Take Advantage of Capital Losses

Do you have capital losses from selling stock shares held in taxable accounts? Maybe you can use the losses to generate a tax benefit. Capital losses can be used to offset capital gains, eliminating tax on the gains. For these purposes, you have to separate long-term gains and losses (on assets held for more than one year) from short-term gains and losses (on assets held one year or less) and net them in a certain order.

Similarly, you may have a carryover loss from a prior tax year that you’ve been “saving up” and hoping to use at some point to offset a capital gain. Well, maybe the time has come. Consider selling carefully selected profitable securities to utilize your carryover loss. Again, how this will play out when the tax law’s netting rules are applied depends on whether the loss is short term or long term and the nature of your current gain.

What if you haven’t sold securities that are showing a paper loss but are thinking of doing so? You can put realized capital losses to work for you by using them to offset any capital gains from this year’s sales. If you have a capital loss with no offsetting gain, you can take up to $3,000 of the loss against your ordinary income. Any loss exceeding this amount can be carried over to subsequent tax years.

Be Careful with Mutual Fund Sales or Purchases

If you’ve been thinking about cashing in appreciated mutual fund holdings that you’ve held for longer than a year, consider completing your transaction prior to the fund’s ex-dividend date (typically in November or December). This will help qualify your entire gain as capital gain, as opposed to having a portion of it potentially identified as a distribution of ordinary income. Conversely, you may want to complete any mutual fund share purchases after the ex-dividend date.

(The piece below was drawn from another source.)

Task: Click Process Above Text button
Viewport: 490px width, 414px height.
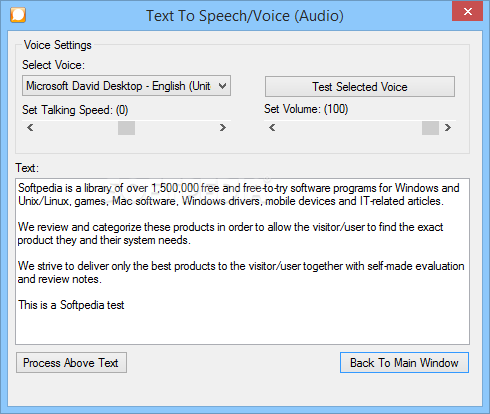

You will thus avoid having an immediate tax liability attributable to the dividend payment.

Donate Appreciated Stock to Charity

If you are charitably inclined, donating appreciated securities accomplishes two things: You will create an immediate income-tax deduction equal to the full value of the stock, and you will avoid realization of a capital gain on the sale of your position. Note that deductions for charitable contributions are subject to certain tax law limits.